Fife Tourist Guide

Fife: A Scottish heritage and nature destination

Fife, a council area in Scotland, lies between Firth of Tay and Firth of Forth. It is known to be one of the Pictish kingdoms and is still known as the Kingdom of Fife in Scotland. With a population of roughly 360,000, it is the third largest local authority area in Scotland.

Being a peninsula, Fife has several extinct volcanic features. One of which is the Lomond Hills, situated above the rolling farmlands. It is one of the highest points of the county making it a prime spot for paragliders. In the east is a cone-shaped volcanic plug, formed when lava hardens in a vent of an active volcano, called Largo Law.

Fife is home to the historical town of St. Andrews, also popularly known as the “Home of Golf.” St. Andrew boasts of architectural and historical structures such as the Cathedral of St. Andrew (once Scotland’s largest structure), St. Rule’s Tower, St. Andrews Castle and the Chapel of Blackfriars. The town also has a lot of sporting activities aside from golf such as swimming, pool, kite-flying, and surfing. The East Sands Leisure Centre provides leisure for tourists and other visitors.

As most locations in Europe, Fife celebrates its history through various art galleries and museums. The Kirkcaldy Museum and Art Gallery is located in the town of Kirkcaldy and is near the town’s war memorial. Its art gallery possesses collections of significant works of Scottish Colourists and hosts temporary exhibitions.
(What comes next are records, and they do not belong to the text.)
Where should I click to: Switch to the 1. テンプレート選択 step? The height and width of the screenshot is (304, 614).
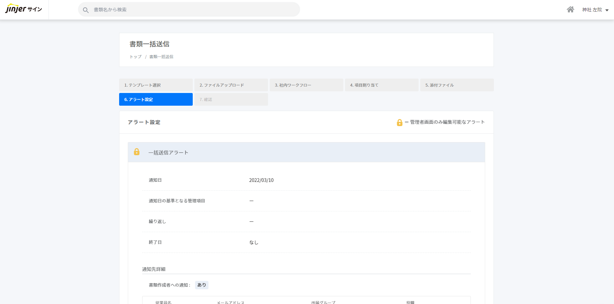(156, 85)
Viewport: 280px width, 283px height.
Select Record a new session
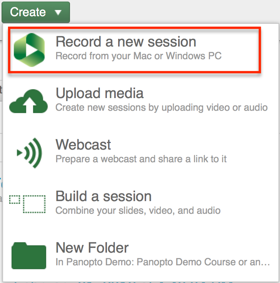point(126,42)
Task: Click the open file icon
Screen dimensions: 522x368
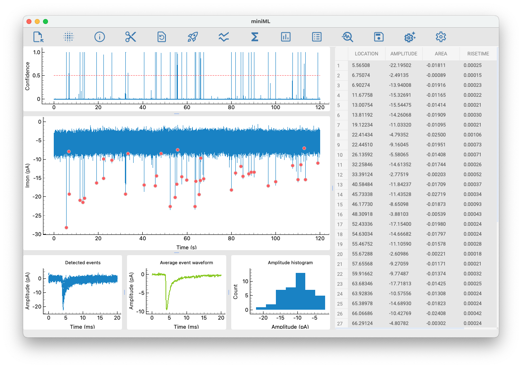Action: (x=38, y=37)
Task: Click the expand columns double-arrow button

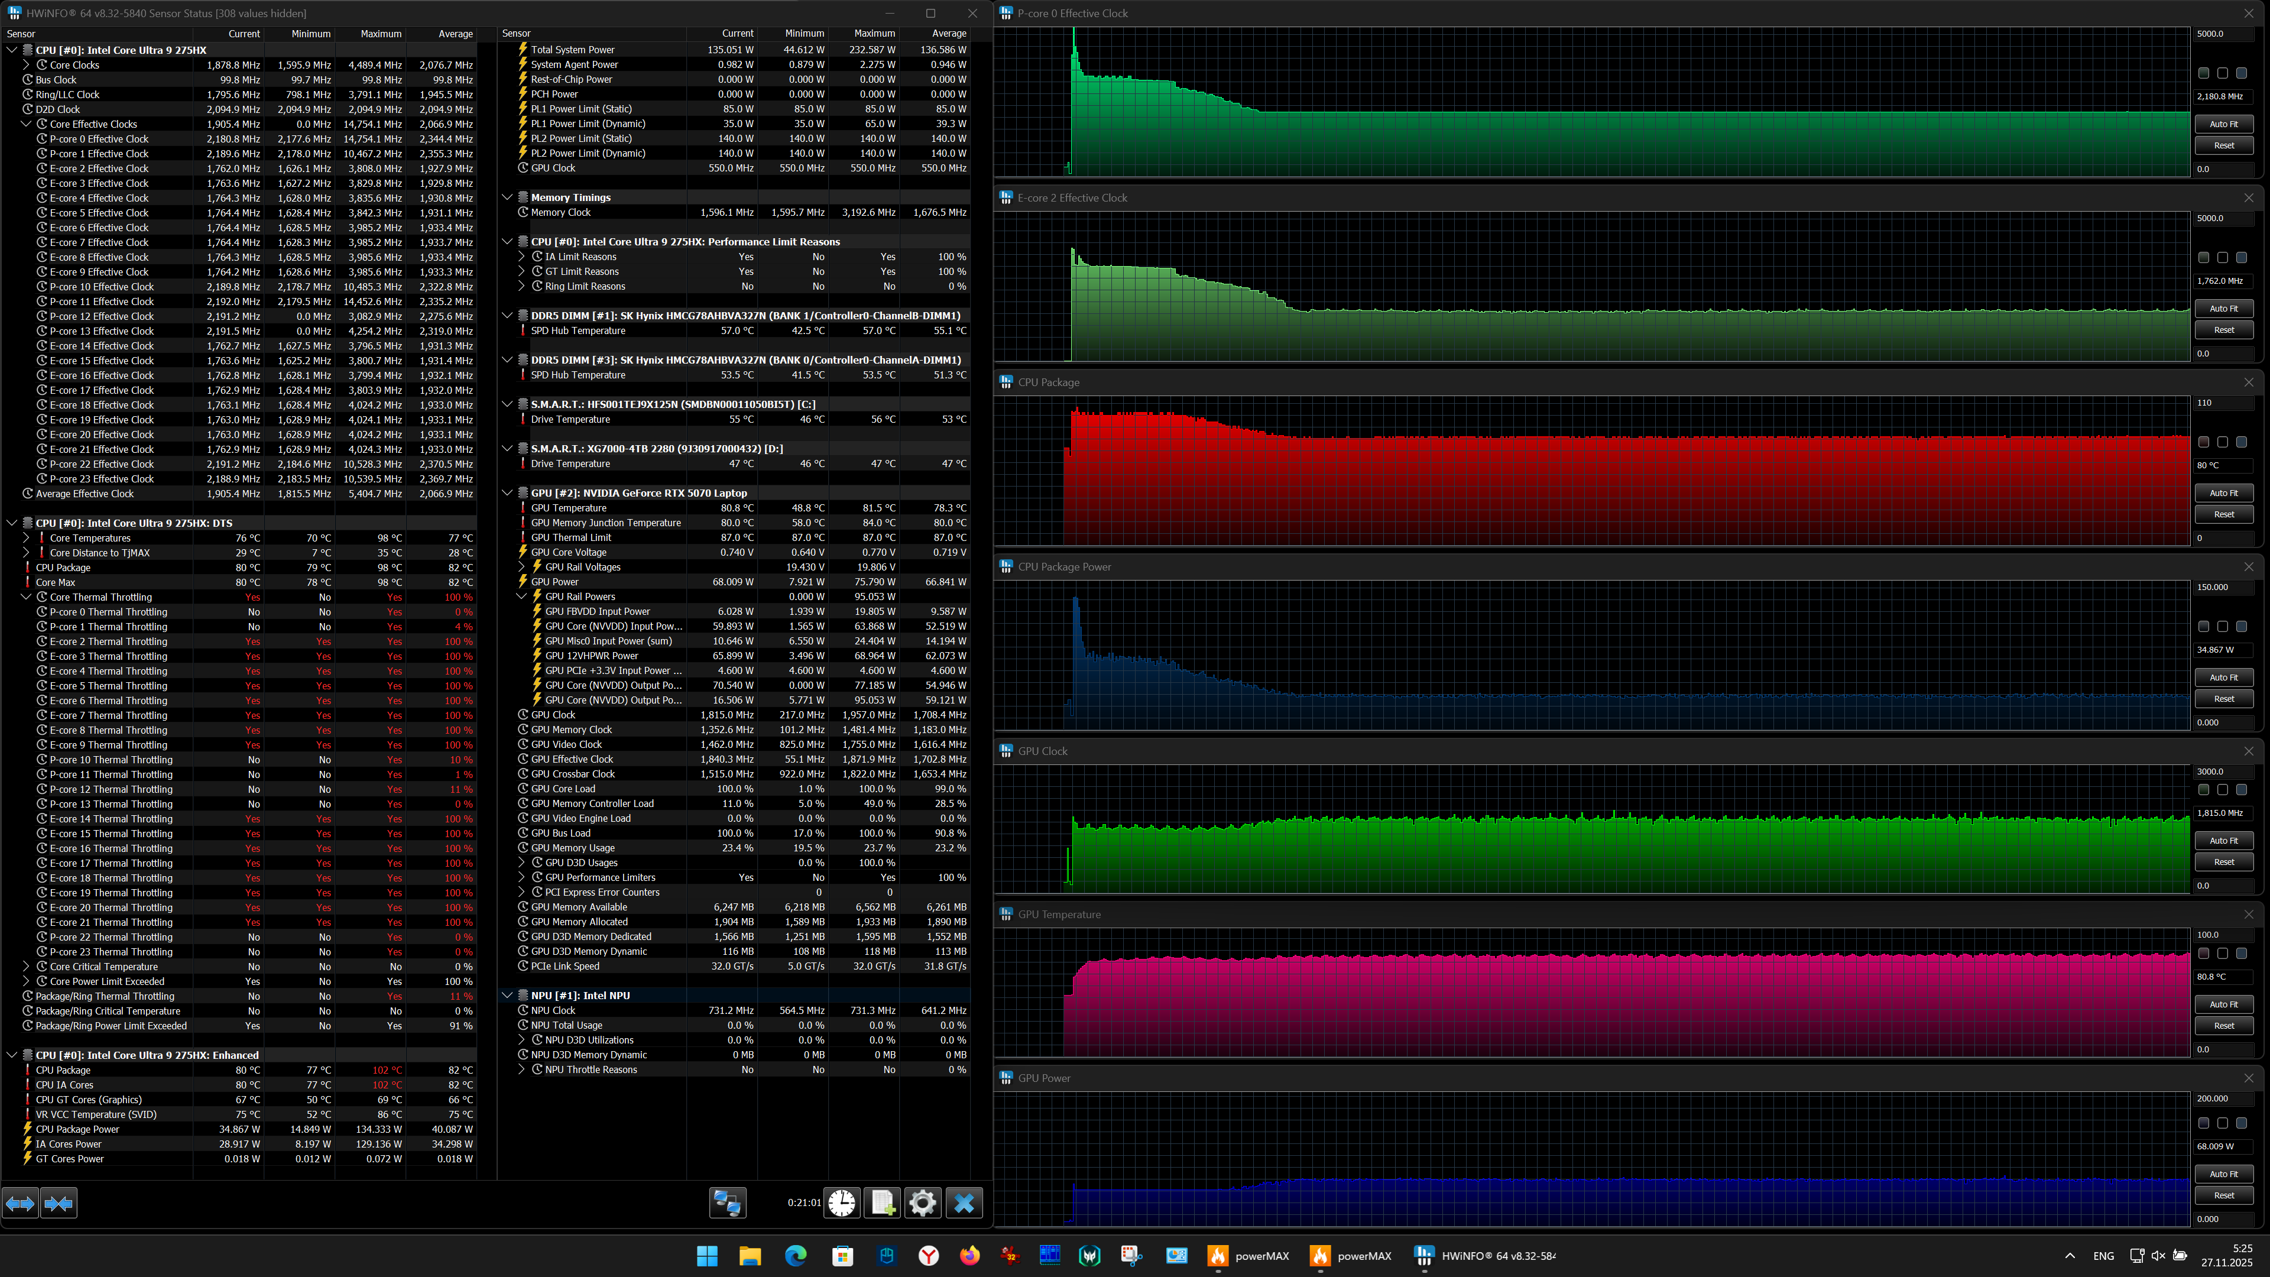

Scotland has a big fishing industry, constituting almost a third of the United Kingdom’s industry. The Scottish Fisheries Museum commemorates and holds some 66,000 items of international and national. The award-winning museum is situated in Anstruther, Fife. It houses various models of boats, fishing gear, and an archive of photograph and paintings. 18 boats including the 104 year old drifter named Reaper can be seen in the museum. A chapel can also be found where fishermen who perished at sea are remembered.

Royal castles and palaces are very much present in Fife. Outside Ancroach, lies Kellie Castle which had existed in 1150. Its gables, corbelled towers, and chimneys are proof that the Kellie Castle was built and designed according to the domestic architecture of the Scottish Baronial  Style. Its last owner was Hew Lorimer, a sculptor. He was the son of Sir Robert Lorimer, a famous Scottish architect. The castle and its surrounding gardens are open to the public with Hew Lorimer’s studio and other works are also exhibited.

Scenic views and nature also plays a big part in Fife. The Tentsmuir Forest, which is part of Tentsmuir Point National Nature reserve, contains many Scots Pine and Corsican Pine. It is next to the Kinshaldy Beach. In 2002, a Fife Costal Path was built which runs along the coast for 82 miles. It features many of Fife’s seaside villages. The path can be coursed through in about six days. A notable place of visit is the Harbourmaster’s House in Dysart.

Many famous people also have the honor of hailing from Fife such as writer Ian Rankin, musician KT Tunstall, and of course, great economist Adam Smith.